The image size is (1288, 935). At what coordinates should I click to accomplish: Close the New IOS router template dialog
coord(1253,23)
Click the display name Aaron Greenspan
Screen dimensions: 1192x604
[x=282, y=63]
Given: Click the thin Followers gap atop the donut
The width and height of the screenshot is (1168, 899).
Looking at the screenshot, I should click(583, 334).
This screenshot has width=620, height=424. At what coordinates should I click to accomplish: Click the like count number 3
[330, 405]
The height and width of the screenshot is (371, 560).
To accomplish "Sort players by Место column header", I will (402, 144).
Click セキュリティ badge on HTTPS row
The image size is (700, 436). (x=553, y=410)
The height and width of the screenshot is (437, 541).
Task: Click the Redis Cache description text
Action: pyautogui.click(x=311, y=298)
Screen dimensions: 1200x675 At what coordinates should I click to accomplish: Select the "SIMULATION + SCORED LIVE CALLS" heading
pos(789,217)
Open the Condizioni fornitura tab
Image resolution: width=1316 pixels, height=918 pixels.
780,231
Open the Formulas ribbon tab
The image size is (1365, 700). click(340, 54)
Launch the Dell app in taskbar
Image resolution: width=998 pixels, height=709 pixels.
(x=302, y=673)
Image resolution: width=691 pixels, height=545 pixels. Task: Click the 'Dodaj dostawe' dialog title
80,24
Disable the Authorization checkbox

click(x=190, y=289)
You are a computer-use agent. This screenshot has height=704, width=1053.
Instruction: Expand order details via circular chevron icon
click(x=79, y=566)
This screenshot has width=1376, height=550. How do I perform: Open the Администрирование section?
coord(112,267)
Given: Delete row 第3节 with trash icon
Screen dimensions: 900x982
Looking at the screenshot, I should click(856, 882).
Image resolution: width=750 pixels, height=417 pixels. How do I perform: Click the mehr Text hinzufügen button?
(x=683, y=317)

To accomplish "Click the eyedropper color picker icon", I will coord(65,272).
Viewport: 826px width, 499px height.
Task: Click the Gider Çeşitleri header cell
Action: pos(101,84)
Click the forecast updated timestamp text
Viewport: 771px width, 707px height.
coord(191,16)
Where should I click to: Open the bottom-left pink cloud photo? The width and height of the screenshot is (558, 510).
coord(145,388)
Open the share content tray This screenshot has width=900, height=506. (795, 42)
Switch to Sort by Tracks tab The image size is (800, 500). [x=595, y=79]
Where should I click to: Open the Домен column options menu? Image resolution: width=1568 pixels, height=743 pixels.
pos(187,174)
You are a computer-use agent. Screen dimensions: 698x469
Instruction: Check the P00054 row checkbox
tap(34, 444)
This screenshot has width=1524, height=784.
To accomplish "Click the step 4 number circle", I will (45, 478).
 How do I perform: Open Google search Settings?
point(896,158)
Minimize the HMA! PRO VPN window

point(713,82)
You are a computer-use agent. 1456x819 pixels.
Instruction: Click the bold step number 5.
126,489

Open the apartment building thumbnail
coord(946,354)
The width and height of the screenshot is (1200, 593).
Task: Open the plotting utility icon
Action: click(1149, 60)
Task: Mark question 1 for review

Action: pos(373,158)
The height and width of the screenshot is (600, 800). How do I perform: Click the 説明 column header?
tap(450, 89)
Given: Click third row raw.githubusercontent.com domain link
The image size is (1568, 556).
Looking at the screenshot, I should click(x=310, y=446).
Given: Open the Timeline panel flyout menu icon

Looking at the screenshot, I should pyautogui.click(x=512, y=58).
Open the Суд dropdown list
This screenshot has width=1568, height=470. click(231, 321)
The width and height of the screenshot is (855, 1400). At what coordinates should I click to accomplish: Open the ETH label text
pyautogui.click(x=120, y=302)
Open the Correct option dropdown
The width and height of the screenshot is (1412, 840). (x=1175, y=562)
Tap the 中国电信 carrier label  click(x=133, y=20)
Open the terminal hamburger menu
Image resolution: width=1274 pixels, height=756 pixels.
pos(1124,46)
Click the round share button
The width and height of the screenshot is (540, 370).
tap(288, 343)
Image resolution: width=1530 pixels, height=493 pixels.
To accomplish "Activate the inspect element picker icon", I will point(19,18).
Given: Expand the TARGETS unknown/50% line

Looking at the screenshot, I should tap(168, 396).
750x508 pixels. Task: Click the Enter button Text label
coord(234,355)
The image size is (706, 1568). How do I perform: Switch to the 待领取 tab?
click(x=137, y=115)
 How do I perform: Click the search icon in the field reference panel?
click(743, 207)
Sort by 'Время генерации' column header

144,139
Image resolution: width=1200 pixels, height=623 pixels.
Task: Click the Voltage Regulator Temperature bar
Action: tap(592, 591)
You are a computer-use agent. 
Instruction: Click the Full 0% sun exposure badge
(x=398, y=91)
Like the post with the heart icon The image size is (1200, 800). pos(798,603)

---+---

▶ [Directions]:
Your answer must be the full listing, copied exactly.

▶ [Problem solution]:
The image size is (1288, 935). At what coordinates should I click to accomplish: Close the New IOS router template dialog
coord(1253,23)
Click the display name Aaron Greenspan
Screen dimensions: 1192x604
[x=282, y=63]
Given: Click the thin Followers gap atop the donut
The width and height of the screenshot is (1168, 899).
Looking at the screenshot, I should click(583, 334).
This screenshot has width=620, height=424. At what coordinates should I click to accomplish: Click the like count number 3
[330, 405]
The height and width of the screenshot is (371, 560).
To accomplish "Sort players by Место column header", I will (402, 144).
Click セキュリティ badge on HTTPS row
The image size is (700, 436). (x=553, y=410)
The height and width of the screenshot is (437, 541).
Task: Click the Redis Cache description text
Action: pyautogui.click(x=311, y=298)
Screen dimensions: 1200x675 At what coordinates should I click to accomplish: Select the "SIMULATION + SCORED LIVE CALLS" heading
pos(789,217)
Open the Condizioni fornitura tab
Image resolution: width=1316 pixels, height=918 pixels.
780,231
Open the Formulas ribbon tab
The image size is (1365, 700). click(340, 54)
Launch the Dell app in taskbar
Image resolution: width=998 pixels, height=709 pixels.
(x=302, y=673)
Image resolution: width=691 pixels, height=545 pixels. Task: Click the 'Dodaj dostawe' dialog title
80,24
Disable the Authorization checkbox

click(x=190, y=289)
You are a computer-use agent. This screenshot has height=704, width=1053.
Instruction: Expand order details via circular chevron icon
click(x=79, y=566)
This screenshot has width=1376, height=550. How do I perform: Open the Администрирование section?
coord(112,267)
Given: Delete row 第3节 with trash icon
Screen dimensions: 900x982
Looking at the screenshot, I should click(856, 882).
Image resolution: width=750 pixels, height=417 pixels. How do I perform: Click the mehr Text hinzufügen button?
(x=683, y=317)

To accomplish "Click the eyedropper color picker icon", I will coord(65,272).
Viewport: 826px width, 499px height.
Task: Click the Gider Çeşitleri header cell
Action: pos(101,84)
Click the forecast updated timestamp text
Viewport: 771px width, 707px height.
coord(191,16)
Where should I click to: Open the bottom-left pink cloud photo? The width and height of the screenshot is (558, 510).
coord(145,388)
Open the share content tray This screenshot has width=900, height=506. (795, 42)
Switch to Sort by Tracks tab The image size is (800, 500). [x=595, y=79]
Where should I click to: Open the Домен column options menu? Image resolution: width=1568 pixels, height=743 pixels.
pos(187,174)
You are a computer-use agent. Screen dimensions: 698x469
Instruction: Check the P00054 row checkbox
tap(34, 444)
This screenshot has width=1524, height=784.
To accomplish "Click the step 4 number circle", I will (45, 478).
 How do I perform: Open Google search Settings?
point(896,158)
Minimize the HMA! PRO VPN window

point(713,82)
You are a computer-use agent. 1456x819 pixels.
Instruction: Click the bold step number 5.
126,489

Open the apartment building thumbnail
coord(946,354)
The width and height of the screenshot is (1200, 593).
Task: Open the plotting utility icon
Action: click(1149, 60)
Task: Mark question 1 for review

Action: pos(373,158)
The height and width of the screenshot is (600, 800). How do I perform: Click the 説明 column header?
tap(450, 89)
Given: Click third row raw.githubusercontent.com domain link
The image size is (1568, 556).
Looking at the screenshot, I should click(x=310, y=446).
Given: Open the Timeline panel flyout menu icon

Looking at the screenshot, I should pyautogui.click(x=512, y=58).
Open the Суд dropdown list
This screenshot has width=1568, height=470. click(231, 321)
The width and height of the screenshot is (855, 1400). At what coordinates should I click to accomplish: Open the ETH label text
pyautogui.click(x=120, y=302)
Open the Correct option dropdown
The width and height of the screenshot is (1412, 840). (x=1175, y=562)
Tap the 中国电信 carrier label  click(x=133, y=20)
Open the terminal hamburger menu
Image resolution: width=1274 pixels, height=756 pixels.
pos(1124,46)
Click the round share button
The width and height of the screenshot is (540, 370).
tap(288, 343)
Image resolution: width=1530 pixels, height=493 pixels.
To accomplish "Activate the inspect element picker icon", I will point(19,18).
Given: Expand the TARGETS unknown/50% line

Looking at the screenshot, I should tap(168, 396).
750x508 pixels. Task: Click the Enter button Text label
coord(234,355)
The image size is (706, 1568). How do I perform: Switch to the 待领取 tab?
click(x=137, y=115)
 How do I perform: Click the search icon in the field reference panel?
click(743, 207)
Sort by 'Время генерации' column header

144,139
Image resolution: width=1200 pixels, height=623 pixels.
Task: Click the Voltage Regulator Temperature bar
Action: tap(592, 591)
You are a computer-use agent. 
Instruction: Click the Full 0% sun exposure badge
(x=398, y=91)
Like the post with the heart icon The image size is (1200, 800). pos(798,603)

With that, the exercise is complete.